Directions for this task
Retype exactly the lines from the one containing "Where should I click to: Stop" through the last line of the records below, including both, and leave out any pictures.

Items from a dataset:
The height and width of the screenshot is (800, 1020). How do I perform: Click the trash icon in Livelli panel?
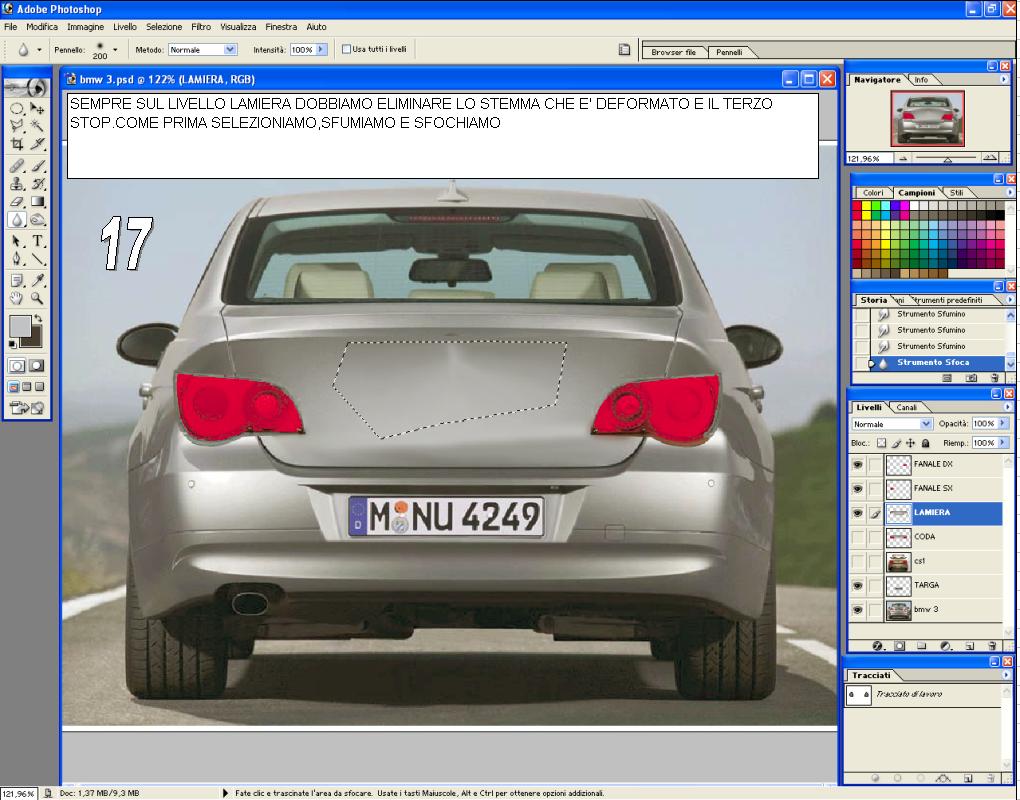(x=992, y=646)
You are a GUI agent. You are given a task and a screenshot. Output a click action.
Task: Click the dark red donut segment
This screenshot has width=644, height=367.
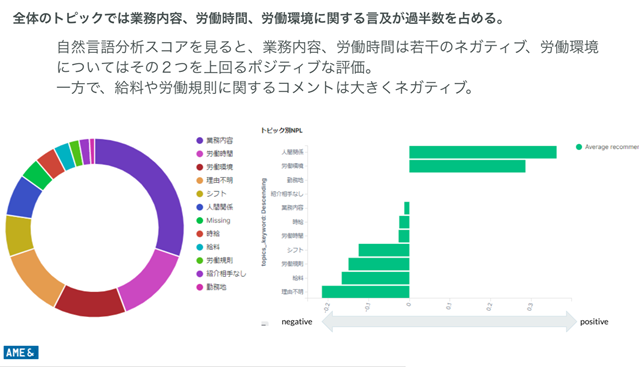[x=90, y=303]

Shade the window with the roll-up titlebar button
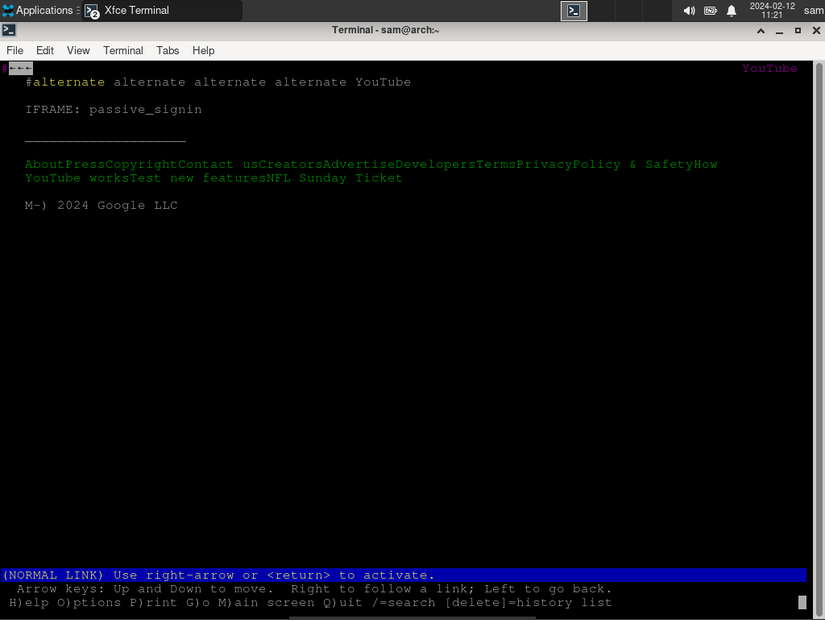761,30
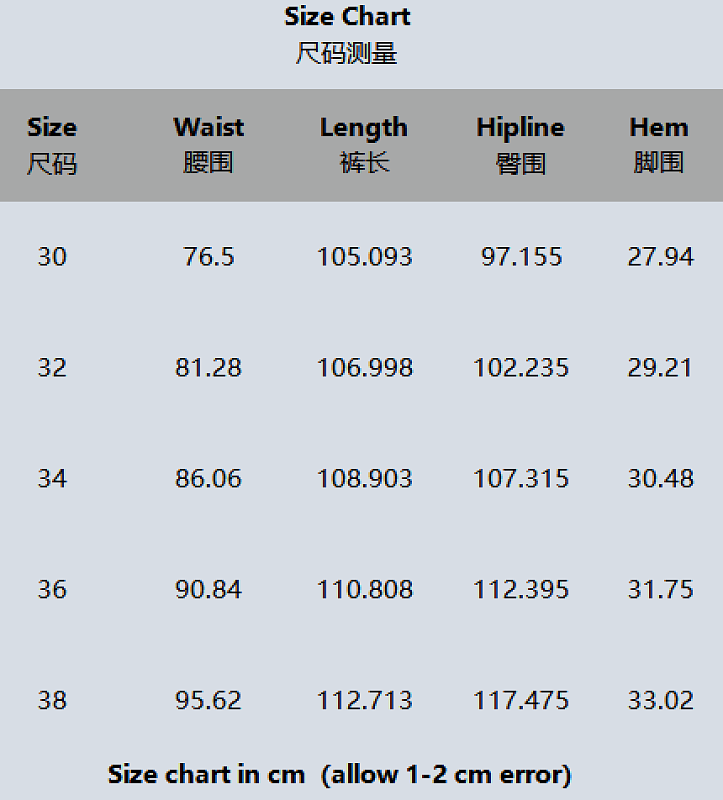
Task: Click the 尺码测量 subtitle
Action: click(x=346, y=54)
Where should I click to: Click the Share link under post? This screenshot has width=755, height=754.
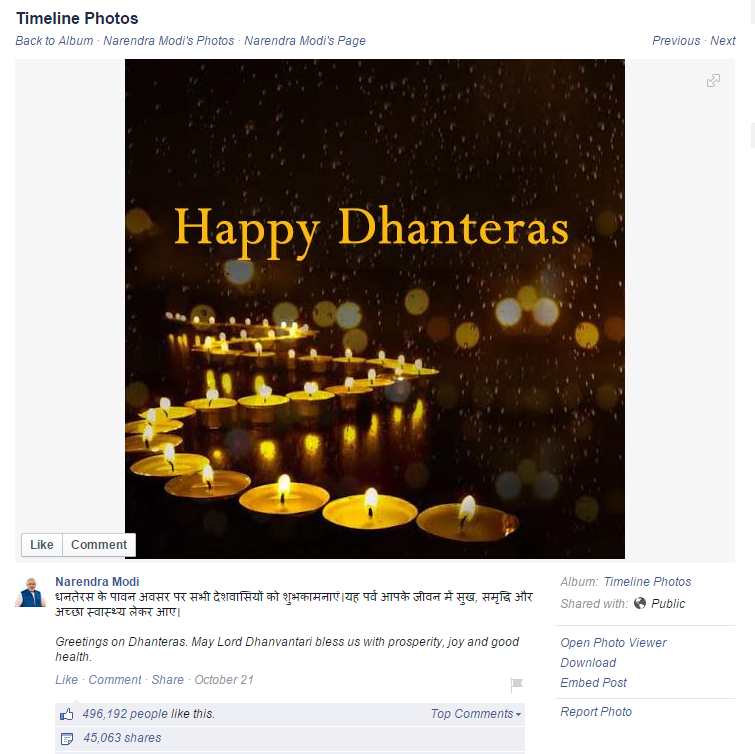168,680
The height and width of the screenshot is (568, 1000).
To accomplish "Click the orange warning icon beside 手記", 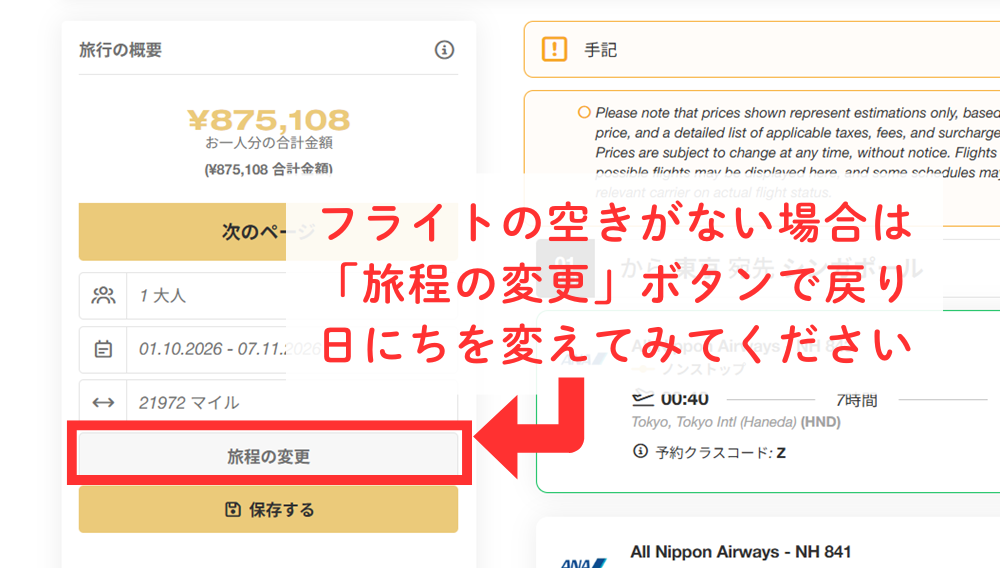I will 554,49.
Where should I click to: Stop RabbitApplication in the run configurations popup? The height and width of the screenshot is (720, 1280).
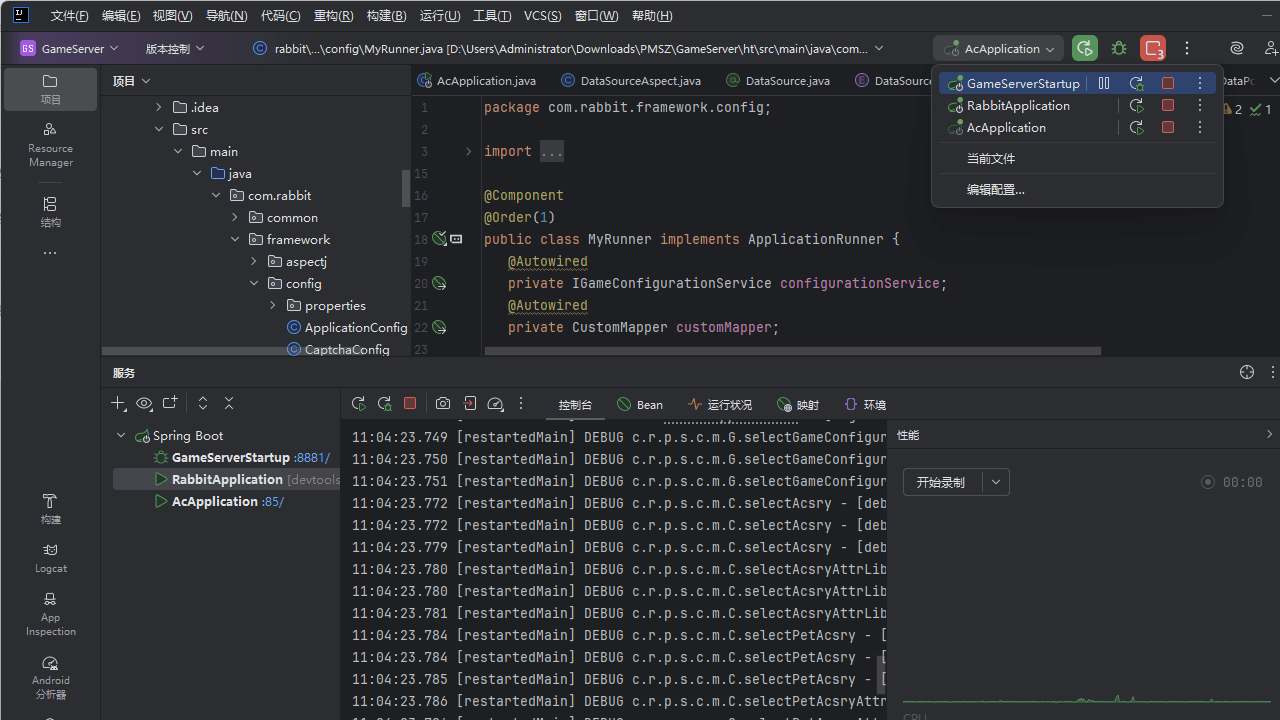tap(1167, 106)
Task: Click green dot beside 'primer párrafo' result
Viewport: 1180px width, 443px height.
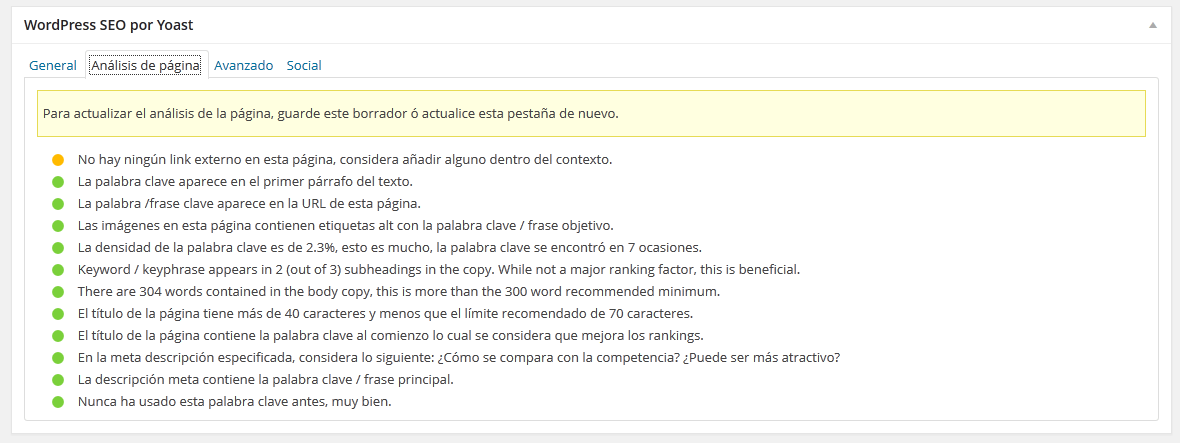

Task output
Where should I click to: Stop RabbitApplication in the run configurations popup? The height and width of the screenshot is (720, 1280).
tap(1167, 106)
Task: Click green dot beside 'primer párrafo' result
Viewport: 1180px width, 443px height.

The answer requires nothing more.